Life at Chateau L hasn’t been all sunshiney and picket fences of late.  There have been some ups and downs.  Quite honestly, more downs than ups.  There have been days where I didn’t know which way I should turn and how I could manage to make one more decision.  It’s been trying, to say the least, and while I try to remember all the good I have going, the down side of it has been really, really down and it makes it super difficult to keep forging on.  With that comes feelings of failure.  Being a failure has always been one of my biggest fears.  I mean, who wants to fail?

My new card reader is sitting on my nightstand waiting to be plugged in to download pictures from vacation last NOVEMBER.  There are pictures from Christmas and New Year’s people want to see.  Then there’s Fabul-O’s fifth birthday party.  Her first milestone party.  Five.  Can you believe it?  In my bout of lacklusterness, depression, hibernation, or whatever you want to call it, I didn’t post about our four year anniversary of being a family.  I re-read my original blog post from the day I boarded the flight to China.  I relived that whole day right down to the Chinese man who insisted on eating grape tomatoes at the gate in Chicago and me trying not to heave all over the terminal.  I relived a fight Will and I had.  I relived every moment and every emotion of that trip and it made me sad.  It made me sad because I was finally going to achieve a level of life I had longed so much for…being a mom.  I have been sucked into a vortex and I can’t seem to get out of it.

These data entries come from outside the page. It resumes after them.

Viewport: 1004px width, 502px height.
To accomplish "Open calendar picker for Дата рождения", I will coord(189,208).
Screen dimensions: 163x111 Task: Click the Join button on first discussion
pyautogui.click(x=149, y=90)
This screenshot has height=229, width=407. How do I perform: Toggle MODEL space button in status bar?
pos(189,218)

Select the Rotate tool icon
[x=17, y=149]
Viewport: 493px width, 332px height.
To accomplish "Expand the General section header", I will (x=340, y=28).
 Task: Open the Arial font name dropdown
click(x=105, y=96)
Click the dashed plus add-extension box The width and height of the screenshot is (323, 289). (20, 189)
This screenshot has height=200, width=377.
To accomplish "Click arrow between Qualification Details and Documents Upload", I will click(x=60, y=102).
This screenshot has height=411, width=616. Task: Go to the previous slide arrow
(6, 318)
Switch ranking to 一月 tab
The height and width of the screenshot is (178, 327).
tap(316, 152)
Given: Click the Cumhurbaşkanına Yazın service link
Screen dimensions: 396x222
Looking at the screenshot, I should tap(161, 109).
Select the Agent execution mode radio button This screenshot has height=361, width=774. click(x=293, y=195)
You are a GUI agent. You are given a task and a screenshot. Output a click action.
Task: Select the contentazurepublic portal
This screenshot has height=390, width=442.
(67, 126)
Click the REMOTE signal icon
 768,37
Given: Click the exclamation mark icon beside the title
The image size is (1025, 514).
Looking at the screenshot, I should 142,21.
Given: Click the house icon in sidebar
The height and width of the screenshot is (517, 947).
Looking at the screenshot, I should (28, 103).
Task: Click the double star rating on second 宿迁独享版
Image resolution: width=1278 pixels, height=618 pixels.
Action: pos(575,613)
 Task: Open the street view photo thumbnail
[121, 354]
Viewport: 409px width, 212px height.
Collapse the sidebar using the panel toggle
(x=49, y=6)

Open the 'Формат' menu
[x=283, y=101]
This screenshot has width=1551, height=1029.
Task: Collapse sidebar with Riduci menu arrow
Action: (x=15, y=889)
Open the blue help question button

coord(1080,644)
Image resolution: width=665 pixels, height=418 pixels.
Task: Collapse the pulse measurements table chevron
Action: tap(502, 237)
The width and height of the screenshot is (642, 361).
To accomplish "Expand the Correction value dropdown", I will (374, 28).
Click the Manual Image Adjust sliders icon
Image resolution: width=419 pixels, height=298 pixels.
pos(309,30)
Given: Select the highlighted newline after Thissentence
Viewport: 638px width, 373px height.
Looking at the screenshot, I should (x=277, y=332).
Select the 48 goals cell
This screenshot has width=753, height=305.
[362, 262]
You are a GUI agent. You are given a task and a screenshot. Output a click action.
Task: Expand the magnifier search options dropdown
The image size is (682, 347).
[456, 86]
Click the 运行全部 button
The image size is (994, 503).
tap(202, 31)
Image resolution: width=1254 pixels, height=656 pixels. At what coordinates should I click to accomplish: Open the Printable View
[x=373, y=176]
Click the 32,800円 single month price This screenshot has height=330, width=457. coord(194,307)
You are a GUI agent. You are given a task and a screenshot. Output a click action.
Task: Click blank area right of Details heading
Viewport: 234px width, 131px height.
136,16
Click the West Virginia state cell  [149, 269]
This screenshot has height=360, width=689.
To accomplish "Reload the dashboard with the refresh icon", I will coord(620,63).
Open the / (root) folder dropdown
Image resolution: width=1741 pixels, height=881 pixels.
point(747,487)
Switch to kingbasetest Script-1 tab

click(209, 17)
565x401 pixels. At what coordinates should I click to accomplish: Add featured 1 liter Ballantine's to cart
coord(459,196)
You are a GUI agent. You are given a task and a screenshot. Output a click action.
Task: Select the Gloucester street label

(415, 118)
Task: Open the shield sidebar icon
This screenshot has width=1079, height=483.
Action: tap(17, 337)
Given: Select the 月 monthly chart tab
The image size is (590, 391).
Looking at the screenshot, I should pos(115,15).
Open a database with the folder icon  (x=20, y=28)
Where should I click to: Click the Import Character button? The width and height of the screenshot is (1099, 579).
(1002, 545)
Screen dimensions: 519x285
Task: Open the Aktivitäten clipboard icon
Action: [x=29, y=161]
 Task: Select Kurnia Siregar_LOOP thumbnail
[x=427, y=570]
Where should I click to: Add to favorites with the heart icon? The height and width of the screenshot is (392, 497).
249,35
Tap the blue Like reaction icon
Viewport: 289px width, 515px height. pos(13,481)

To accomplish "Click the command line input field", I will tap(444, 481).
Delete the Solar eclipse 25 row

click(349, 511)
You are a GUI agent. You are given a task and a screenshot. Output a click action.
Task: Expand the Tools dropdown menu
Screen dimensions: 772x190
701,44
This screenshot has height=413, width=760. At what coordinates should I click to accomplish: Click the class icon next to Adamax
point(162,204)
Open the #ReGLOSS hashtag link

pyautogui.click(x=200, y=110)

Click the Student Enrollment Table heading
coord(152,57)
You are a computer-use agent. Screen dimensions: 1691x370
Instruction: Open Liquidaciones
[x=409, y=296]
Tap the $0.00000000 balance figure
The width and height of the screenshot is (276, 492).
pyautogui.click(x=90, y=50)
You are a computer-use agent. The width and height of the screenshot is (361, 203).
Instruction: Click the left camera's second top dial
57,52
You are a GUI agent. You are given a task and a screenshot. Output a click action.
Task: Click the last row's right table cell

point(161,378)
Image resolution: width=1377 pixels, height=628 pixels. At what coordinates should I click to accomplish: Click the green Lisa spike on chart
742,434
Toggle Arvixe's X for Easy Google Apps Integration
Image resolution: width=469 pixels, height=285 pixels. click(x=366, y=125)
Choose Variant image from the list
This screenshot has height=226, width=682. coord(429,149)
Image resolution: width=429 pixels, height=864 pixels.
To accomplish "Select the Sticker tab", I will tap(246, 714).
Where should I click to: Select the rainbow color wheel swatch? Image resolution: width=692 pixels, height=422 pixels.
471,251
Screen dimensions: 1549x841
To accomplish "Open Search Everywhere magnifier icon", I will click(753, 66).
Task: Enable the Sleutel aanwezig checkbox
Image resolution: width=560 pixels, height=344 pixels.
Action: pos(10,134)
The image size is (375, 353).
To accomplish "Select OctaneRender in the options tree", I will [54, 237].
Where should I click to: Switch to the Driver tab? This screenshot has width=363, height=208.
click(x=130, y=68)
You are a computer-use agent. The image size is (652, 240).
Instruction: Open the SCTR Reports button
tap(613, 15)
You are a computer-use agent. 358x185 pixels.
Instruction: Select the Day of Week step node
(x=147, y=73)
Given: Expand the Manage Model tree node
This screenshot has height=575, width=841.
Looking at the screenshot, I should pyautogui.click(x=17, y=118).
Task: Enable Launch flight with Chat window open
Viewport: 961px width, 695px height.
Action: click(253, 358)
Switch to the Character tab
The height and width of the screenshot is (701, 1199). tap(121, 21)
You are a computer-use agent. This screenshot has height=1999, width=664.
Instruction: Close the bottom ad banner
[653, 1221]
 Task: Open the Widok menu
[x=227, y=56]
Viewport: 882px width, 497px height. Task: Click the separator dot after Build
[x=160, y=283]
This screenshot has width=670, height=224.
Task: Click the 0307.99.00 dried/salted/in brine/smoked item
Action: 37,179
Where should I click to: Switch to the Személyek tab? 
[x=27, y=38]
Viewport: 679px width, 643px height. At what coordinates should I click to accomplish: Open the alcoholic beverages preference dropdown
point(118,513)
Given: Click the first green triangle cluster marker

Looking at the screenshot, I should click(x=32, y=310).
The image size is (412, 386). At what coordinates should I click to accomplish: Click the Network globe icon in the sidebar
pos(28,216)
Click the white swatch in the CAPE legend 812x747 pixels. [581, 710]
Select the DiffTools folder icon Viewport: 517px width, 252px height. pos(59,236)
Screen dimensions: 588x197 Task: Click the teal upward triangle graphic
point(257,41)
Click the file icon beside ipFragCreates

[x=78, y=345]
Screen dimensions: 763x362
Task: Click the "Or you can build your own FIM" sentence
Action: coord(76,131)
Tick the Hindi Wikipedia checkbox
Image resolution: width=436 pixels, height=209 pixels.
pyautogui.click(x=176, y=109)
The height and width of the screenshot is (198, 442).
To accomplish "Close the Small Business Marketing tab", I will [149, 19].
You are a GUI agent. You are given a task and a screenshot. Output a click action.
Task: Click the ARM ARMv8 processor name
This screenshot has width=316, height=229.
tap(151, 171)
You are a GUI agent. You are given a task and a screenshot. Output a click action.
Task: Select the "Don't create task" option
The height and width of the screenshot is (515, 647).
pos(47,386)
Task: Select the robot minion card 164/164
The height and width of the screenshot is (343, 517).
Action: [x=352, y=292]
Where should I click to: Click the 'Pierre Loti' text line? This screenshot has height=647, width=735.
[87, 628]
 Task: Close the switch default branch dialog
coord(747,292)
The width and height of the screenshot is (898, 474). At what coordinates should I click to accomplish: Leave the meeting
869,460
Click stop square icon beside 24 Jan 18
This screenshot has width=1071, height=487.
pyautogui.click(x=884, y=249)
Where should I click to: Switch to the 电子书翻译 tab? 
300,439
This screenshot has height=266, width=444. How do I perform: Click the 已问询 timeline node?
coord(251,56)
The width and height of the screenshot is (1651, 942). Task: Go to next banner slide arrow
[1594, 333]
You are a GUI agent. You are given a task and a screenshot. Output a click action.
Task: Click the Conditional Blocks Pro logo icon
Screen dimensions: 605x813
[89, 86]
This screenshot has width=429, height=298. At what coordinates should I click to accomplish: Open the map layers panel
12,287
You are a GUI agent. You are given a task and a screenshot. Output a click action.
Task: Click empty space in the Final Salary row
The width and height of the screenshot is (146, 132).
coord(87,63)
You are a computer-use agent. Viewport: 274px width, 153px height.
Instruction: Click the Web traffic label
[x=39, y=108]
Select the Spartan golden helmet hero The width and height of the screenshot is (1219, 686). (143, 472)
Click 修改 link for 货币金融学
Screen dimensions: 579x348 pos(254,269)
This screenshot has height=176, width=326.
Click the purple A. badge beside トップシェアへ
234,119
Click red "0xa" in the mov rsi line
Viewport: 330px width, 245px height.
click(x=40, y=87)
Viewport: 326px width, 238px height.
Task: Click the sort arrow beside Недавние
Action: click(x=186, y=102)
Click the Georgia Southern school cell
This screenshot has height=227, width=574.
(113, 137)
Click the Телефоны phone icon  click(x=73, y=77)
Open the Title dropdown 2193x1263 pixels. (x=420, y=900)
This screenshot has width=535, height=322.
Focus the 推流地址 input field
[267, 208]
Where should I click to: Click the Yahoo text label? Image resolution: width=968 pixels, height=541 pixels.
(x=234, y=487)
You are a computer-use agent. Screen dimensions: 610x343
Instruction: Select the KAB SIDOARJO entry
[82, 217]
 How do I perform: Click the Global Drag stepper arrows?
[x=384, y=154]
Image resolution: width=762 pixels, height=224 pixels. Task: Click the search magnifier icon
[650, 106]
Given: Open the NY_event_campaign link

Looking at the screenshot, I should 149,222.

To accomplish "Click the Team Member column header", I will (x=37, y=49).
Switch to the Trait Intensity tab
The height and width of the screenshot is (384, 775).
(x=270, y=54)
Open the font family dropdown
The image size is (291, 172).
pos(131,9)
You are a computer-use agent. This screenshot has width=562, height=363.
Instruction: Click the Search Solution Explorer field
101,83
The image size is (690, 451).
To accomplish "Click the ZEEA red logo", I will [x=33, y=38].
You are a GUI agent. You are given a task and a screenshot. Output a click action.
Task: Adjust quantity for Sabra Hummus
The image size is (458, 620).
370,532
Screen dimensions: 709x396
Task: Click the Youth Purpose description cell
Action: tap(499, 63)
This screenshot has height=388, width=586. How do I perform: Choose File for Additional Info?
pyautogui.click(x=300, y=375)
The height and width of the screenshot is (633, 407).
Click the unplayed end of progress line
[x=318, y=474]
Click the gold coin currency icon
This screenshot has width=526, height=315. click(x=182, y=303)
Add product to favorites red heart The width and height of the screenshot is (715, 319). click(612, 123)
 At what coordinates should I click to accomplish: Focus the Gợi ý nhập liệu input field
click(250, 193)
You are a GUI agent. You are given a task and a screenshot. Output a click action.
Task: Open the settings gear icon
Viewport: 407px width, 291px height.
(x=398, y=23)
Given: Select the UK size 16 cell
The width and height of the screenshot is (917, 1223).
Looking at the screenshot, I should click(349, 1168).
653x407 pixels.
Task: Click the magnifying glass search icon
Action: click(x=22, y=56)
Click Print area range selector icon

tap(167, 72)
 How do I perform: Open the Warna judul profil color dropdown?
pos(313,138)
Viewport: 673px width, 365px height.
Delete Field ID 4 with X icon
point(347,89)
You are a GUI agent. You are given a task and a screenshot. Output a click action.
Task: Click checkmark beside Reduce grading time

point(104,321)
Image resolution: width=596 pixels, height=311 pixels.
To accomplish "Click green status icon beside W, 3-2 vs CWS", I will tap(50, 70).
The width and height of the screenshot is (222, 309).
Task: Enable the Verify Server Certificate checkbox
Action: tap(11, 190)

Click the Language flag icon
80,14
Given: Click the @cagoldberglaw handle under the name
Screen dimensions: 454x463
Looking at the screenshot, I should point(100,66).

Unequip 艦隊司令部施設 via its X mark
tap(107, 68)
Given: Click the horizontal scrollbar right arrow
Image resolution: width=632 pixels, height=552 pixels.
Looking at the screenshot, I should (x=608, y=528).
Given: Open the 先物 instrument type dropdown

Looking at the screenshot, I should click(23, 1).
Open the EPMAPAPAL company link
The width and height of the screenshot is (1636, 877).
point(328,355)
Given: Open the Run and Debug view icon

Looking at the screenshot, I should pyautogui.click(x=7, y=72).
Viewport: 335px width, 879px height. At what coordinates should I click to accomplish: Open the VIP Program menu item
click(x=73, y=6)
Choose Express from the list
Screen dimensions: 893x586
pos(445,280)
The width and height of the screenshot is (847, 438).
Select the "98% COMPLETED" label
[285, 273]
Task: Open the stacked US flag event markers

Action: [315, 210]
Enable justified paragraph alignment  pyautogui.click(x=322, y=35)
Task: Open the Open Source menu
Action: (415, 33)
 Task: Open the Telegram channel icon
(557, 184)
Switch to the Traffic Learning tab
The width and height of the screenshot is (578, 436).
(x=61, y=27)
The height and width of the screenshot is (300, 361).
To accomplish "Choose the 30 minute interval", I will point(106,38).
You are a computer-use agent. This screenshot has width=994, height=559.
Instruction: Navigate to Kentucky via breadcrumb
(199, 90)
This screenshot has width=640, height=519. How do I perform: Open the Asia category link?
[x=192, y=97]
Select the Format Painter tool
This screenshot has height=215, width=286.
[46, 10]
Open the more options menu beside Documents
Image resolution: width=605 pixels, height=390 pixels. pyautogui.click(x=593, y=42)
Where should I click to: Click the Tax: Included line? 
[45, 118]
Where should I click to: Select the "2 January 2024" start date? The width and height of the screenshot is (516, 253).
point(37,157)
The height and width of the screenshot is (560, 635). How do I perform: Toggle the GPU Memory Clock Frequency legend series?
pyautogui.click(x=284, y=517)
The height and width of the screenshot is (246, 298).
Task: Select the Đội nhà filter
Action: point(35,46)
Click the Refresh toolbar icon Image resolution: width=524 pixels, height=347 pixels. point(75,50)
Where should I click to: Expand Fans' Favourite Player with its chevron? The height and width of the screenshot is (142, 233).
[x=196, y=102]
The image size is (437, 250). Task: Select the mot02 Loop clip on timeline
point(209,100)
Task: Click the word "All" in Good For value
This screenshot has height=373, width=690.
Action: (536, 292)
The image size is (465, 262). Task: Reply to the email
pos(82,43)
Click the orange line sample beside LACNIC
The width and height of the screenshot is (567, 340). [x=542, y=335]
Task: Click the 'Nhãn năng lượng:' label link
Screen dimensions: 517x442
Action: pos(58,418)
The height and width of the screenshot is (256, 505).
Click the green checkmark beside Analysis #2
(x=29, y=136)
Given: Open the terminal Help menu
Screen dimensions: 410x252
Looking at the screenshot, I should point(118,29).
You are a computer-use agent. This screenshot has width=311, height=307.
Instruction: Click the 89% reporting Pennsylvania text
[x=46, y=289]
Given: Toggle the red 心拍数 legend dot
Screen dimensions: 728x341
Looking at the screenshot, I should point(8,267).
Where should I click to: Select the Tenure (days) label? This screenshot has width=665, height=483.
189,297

Way back when I posted about doing the Marine Corps Mud Run in the fall.  I have lacked the desire and motivation to get started training.  I have a dear bloggy friend, who I’m truly inspired by, but I let my own pity and wallowing stand in my way of getting ready for it.  I have the shoes.  I have the earbuds that *shouldn’t* pop out when I run.  I have the gym membership to begin getting fit.

I have let myself sink to a low that I’m having trouble regaining ground from.  People who see me face to face don’t see this.  There are two people in my “real” life who have heard the heartache and anguish I’ve been going through.  It’s hard to admit failure and it’s even harder to try and get back on your feet from it.

There were some pretty exciting changes that had been on the horizon for Chateau L that are no longer even a glimmer.  I don’t know if they ever will be.  Certain parts of my future are uncertain.  As much as I want the white picket fences and bright, sunshiney skies….they just aren’t here right now and I don’t know when I will be able to see them.

When my alarm goes off in the morning, I will get up and start my day and hope that the hardness in my heart will be soft once again.  Forgiveness isn’t something I’ve ever been good at, and, as much as I want to be good at it, I am simply struggling so hard with it.

One of these days I’ll show you the pictures of the one reason most of you still hang around, but getting that spark just isn’t there.

Tomorrow I start my Couch-to-5k training.  I am hoping to be able to run my first 5K in 8 weeks.  We’ll see, I suppose.